*Exercise tasks*
#1 From the article on doctor fatigue during deliveries, return the stretch from "The Danger of" through "outcomes: doctor fatigue.", copied word for word.
#2 Answer these questions from the article on doctor fatigue during deliveries, one per line:
(a) About how many unscheduled deliveries did Scott examine?
(b) How long were the shifts the obstetricians consistently worked?
(c) In which journal does the study appear?

*Selected excerpt*

The Danger of Doctor Fatigue During Deliveries
The number of hours an obstetrician works before undertaking unscheduled deliveries significantly influences the risk of adverse outcomes for both the mother and unborn baby, says new McCombs research study
By Adrienne Dawson
Researchers have long attempted to pinpoint if something other than the health of the mother or her baby leads to complications during delivery. Past studies have considered the timing or type of delivery or whether a patient was under the care of a senior or junior doctor, but findings were inconclusive. For the first time, a new study shows that one key variable leads to a higher rate of negative outcomes: doctor fatigue.
Statistician and Associate Professor James Scott, together with co-authors from Cambridge University and the LBJ School of Public Affairs at UT, wondered if the total number of hours worked during a shift may be a more important predictor of dangerous complications than whether the delivery occurred during the weekend or in the middle of the night, as previous researchers had suggested.
Scott looked at nearly 25,000 unscheduled deliveries in the United Kingdom from January 2008 to October 2013. The obstetricians, all from the same labor and delivery ward, consistently worked 12-hour shifts.
They found no significant differences in the rates of common adverse outcomes between day and night shifts, weekday versus weekend shifts, vaginal or c-section deliveries, or whether the delivery was overseen by a junior or more senior doctor.
Instead, they found that two specific complications — maternal hemorrhaging and fetal acidosis, or low blood oxygen levels in an unborn baby — increased substantially when a physician entered the ninth hour of a 12-hour shift.
Fatigue Leads to Missed Distress Signals
“There are all sorts of studies about the timing of deliveries,” says Scott, “but what no one had looked at before is whether there is some kind of proxy for how fatigued doctors are. We find there’s a peak eight to 10 hours after the beginning of a shift when, relative to baseline, the risk of maternal blood loss exceeding 1.5 liters increases by 30 percent, and arterial pH, a marker for infant distress, is at increased risk of falling below 7.1.” Normal pH is between 7.3 and 7.4.
The researchers hypothesized that fatigue led doctors to miss small fetal distress signals. Scott says those signals likely would have been caught if doctors were a bit fresher and sharper.
Surprisingly, the researchers also found that maternal blood loss and low blood oxygen levels actually dropped in the last two hours of doctors’ shifts, when they’d likely be the most fatigued. After consulting with the obstetricians from the five-year study, they concluded that the risk level probably drops because doctors defer more complicated and high-risk, but non-emergent, cases for the next shift.
“We can’t say that if you change the staffing patterns in hospitals that all of a sudden, everything would be better, but I do think these kinds of studies have a role to play,” says Scott. “We should try to analyze not just clinical factors but also factors that are more operations-driven, and scheduling and staffing are a big part of that.”
He adds that one part of clinical practice that hasn’t been researched extensively is how staffing decisions percolate down and affect patient outcomes. The goal for these kinds of findings, he emphasizes, is to help hospital administrators think more systematically about how staffing processes can minimize avoidable but serious complications.
The Influence of Hours Worked Prior to Delivery on Maternal and Neonatal Outcomes: A Retrospective Cohort Study appears in the American Journal of Obstetrics and Gynecology. It was co-authored by Catherine Aiken and Jeremy Brockelsby from the University of Cambridge and Abigail Aiken at the LBJ School of Public Affairs at The University of Texas at Austin.

*Data for review*
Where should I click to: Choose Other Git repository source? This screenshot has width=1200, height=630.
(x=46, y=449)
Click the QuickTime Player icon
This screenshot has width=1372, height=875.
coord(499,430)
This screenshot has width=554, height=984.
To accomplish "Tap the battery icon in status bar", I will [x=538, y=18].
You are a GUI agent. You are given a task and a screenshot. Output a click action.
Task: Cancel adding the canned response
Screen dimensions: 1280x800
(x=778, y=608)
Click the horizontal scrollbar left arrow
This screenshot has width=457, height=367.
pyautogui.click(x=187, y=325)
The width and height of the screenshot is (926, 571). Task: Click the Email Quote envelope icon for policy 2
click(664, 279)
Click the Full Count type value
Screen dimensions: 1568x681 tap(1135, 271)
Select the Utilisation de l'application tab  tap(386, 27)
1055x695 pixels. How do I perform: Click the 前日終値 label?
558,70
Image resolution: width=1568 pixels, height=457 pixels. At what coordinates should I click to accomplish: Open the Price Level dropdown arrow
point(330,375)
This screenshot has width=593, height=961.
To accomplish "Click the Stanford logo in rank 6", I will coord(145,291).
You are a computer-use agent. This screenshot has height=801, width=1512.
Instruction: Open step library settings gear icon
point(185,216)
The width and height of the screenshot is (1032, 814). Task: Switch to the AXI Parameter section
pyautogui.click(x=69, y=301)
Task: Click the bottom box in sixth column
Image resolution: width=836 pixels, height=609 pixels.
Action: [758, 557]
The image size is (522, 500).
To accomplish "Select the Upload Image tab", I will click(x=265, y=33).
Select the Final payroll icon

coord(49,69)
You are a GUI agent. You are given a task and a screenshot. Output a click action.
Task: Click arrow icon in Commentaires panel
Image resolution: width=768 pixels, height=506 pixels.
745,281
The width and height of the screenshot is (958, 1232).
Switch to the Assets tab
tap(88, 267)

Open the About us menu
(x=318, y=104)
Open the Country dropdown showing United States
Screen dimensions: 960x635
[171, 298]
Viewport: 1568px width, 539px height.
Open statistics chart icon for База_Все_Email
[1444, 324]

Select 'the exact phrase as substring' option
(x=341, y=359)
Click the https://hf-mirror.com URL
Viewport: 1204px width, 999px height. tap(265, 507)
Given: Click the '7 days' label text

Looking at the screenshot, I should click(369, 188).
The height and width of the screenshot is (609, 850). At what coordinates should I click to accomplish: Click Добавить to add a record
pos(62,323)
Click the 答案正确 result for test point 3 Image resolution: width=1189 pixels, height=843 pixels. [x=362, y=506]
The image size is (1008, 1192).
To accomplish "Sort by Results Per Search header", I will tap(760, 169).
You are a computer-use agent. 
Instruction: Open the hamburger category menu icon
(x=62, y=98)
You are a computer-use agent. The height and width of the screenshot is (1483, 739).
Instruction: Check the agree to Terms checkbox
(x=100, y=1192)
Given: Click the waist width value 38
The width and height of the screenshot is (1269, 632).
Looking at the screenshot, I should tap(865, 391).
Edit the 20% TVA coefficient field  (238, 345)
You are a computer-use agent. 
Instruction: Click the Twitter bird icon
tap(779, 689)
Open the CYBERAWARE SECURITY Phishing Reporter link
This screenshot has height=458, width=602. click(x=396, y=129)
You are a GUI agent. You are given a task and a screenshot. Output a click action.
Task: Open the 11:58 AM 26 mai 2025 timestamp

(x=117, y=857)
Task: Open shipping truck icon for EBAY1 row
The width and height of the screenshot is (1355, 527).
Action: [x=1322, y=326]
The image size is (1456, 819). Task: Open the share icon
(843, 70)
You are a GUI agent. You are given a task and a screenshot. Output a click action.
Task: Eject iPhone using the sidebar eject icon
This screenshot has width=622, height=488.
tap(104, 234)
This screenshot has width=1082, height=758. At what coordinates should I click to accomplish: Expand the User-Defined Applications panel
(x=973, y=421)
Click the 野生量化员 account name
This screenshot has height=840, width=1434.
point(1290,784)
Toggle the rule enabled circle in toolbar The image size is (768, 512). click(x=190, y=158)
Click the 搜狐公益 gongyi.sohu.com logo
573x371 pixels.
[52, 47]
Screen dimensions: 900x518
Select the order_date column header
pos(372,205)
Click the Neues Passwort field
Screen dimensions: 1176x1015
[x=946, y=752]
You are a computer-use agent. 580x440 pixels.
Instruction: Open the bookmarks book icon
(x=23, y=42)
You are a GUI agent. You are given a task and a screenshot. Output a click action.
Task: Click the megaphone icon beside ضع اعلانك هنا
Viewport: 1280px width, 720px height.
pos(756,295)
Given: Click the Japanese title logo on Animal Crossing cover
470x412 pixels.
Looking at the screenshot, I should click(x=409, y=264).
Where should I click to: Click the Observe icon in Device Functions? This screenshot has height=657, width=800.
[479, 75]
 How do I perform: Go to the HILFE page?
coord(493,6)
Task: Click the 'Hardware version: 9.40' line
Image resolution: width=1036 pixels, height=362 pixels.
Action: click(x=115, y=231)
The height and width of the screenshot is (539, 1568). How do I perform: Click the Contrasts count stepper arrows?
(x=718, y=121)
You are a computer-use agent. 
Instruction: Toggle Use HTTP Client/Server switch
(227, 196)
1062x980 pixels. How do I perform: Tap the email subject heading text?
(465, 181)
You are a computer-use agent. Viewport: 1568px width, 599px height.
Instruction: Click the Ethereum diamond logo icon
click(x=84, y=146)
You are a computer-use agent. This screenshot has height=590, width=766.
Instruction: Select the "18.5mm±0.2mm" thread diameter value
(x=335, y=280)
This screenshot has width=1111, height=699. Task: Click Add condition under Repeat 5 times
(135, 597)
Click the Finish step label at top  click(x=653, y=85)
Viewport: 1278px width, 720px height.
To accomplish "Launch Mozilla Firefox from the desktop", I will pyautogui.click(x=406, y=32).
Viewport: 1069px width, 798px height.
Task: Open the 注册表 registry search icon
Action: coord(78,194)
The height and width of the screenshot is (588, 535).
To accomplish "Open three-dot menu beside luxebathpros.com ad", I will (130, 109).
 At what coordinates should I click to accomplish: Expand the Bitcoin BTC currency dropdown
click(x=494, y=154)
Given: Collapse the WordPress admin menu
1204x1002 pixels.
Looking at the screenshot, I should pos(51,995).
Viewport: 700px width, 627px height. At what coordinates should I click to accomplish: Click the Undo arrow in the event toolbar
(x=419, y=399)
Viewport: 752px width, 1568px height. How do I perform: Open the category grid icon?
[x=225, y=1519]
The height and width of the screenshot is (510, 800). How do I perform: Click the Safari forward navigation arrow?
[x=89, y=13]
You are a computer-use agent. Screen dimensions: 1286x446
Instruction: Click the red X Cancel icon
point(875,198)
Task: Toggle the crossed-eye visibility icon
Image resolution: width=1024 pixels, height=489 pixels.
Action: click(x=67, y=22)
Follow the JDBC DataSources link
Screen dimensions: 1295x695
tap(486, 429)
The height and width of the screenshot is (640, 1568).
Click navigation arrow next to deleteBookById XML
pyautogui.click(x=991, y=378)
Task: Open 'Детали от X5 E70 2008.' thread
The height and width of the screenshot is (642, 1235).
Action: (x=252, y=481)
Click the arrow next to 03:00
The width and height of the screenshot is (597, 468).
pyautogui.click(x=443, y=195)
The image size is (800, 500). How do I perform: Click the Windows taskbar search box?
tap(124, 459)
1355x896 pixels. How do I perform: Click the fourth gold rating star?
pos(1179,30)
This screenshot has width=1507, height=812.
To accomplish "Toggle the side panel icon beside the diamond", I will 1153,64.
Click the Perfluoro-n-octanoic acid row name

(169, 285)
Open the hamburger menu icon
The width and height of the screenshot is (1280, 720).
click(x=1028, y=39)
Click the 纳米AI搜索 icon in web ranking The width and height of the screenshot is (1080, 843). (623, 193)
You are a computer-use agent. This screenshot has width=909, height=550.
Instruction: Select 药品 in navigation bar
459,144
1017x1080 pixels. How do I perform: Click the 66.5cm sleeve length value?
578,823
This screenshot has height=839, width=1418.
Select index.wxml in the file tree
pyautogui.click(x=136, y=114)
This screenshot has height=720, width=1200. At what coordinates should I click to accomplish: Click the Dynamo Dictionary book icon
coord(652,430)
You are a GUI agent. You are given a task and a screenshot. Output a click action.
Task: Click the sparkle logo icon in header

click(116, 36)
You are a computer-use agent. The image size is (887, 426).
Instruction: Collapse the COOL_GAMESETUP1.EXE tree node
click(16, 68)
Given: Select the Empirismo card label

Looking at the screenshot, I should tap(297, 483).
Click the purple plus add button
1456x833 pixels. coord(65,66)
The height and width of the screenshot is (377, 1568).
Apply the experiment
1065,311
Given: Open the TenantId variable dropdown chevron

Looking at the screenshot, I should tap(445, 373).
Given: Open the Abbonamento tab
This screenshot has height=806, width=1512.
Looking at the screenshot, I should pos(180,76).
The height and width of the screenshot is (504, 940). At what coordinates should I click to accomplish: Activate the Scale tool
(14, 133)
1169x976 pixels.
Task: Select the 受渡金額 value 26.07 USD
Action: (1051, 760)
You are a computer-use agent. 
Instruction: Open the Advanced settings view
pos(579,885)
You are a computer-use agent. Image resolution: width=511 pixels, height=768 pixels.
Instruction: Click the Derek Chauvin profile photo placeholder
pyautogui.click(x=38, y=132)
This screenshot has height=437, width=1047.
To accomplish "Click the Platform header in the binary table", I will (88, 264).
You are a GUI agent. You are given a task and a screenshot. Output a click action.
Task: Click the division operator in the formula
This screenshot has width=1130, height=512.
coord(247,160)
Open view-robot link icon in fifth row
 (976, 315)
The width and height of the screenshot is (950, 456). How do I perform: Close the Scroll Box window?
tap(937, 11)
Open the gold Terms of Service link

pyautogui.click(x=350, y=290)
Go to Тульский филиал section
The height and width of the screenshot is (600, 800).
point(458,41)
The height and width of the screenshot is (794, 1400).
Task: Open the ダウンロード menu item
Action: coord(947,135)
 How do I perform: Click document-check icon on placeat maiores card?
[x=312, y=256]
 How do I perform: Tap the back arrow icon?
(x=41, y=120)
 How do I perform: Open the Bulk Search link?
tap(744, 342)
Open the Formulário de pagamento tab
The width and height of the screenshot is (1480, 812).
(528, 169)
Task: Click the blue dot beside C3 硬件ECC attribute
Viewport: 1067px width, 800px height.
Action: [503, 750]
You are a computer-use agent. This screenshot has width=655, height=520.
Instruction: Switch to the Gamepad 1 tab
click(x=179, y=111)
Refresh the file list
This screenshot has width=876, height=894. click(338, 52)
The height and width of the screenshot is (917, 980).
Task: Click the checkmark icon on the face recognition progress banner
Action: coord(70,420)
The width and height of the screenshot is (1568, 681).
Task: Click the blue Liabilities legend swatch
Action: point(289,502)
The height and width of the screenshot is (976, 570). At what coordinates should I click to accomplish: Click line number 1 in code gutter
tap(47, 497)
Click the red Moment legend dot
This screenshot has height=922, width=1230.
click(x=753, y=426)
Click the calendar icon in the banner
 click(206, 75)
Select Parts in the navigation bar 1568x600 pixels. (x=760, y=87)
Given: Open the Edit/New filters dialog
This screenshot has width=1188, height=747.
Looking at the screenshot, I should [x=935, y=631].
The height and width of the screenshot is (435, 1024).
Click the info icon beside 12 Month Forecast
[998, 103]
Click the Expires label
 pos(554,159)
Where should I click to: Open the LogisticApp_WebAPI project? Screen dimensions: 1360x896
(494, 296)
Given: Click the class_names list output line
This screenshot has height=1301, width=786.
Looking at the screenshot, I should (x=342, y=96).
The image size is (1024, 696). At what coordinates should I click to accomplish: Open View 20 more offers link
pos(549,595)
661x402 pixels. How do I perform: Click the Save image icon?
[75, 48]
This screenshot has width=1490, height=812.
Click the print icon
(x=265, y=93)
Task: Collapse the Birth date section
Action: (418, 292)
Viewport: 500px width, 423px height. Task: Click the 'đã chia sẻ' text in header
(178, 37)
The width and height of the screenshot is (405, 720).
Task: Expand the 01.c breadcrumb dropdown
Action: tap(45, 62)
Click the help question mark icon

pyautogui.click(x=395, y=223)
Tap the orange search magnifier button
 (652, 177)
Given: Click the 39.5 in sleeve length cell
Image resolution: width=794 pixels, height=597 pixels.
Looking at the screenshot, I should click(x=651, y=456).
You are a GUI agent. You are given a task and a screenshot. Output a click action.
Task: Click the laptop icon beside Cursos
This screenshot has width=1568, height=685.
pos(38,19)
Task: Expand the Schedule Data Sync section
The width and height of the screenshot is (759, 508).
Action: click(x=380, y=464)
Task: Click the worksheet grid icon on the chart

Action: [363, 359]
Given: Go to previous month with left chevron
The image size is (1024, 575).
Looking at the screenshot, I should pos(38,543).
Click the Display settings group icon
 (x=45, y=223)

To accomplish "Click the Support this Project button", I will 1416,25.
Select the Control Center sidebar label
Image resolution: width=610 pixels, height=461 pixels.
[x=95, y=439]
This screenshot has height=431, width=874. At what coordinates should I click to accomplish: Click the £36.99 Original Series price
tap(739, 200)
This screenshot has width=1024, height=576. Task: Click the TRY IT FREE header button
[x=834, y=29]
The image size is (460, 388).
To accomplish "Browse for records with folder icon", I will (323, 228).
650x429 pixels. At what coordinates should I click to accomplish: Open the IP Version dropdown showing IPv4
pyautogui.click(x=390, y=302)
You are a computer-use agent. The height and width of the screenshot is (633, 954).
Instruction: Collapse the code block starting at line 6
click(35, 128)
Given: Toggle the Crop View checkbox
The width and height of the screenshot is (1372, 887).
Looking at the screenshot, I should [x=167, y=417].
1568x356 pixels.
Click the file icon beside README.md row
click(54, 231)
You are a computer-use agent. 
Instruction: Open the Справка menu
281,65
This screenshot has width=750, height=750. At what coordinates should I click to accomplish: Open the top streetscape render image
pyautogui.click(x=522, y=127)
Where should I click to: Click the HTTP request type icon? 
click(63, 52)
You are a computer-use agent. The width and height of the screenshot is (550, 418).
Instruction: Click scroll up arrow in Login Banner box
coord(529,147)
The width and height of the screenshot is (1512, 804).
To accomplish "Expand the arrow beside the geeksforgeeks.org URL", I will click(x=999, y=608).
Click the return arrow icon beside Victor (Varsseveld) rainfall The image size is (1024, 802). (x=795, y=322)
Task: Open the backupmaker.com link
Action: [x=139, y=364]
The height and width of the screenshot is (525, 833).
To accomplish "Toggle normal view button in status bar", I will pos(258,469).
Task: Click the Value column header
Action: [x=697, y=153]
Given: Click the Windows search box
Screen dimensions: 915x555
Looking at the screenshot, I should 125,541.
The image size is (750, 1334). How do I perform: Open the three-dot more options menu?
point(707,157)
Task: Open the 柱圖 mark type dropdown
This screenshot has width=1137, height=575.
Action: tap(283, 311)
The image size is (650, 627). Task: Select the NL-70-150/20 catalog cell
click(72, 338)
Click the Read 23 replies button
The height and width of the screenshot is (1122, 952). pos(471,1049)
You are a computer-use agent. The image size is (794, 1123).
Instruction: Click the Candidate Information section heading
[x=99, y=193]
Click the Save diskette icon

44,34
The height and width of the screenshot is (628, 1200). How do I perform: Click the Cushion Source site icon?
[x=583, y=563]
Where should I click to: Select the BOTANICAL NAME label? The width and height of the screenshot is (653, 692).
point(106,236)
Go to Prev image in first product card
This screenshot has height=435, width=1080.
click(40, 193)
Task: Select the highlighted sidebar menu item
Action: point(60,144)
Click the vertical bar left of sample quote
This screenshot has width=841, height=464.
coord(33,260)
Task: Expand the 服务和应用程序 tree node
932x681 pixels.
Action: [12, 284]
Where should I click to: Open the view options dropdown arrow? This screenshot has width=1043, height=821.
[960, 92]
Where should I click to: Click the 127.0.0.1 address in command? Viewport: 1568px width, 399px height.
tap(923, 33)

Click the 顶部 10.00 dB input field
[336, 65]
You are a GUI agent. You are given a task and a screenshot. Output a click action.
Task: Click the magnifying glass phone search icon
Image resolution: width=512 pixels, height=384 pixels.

*Solutions by task*
#1
The Danger of Doctor Fatigue During Deliveries
The number of hours an obstetrician works before undertaking unscheduled deliveries significantly influences the risk of adverse outcomes for both the mother and unborn baby, says new McCombs research study
By Adrienne Dawson
Researchers have long attempted to pinpoint if something other than the health of the mother or her baby leads to complications during delivery. Past studies have considered the timing or type of delivery or whether a patient was under the care of a senior or junior doctor, but findings were inconclusive. For the first time, a new study shows that one key variable leads to a higher rate of negative outcomes: doctor fatigue.

#2
(a) Nearly 25,000
(b) 12 hours
(c) The American Journal of Obstetrics and Gynecology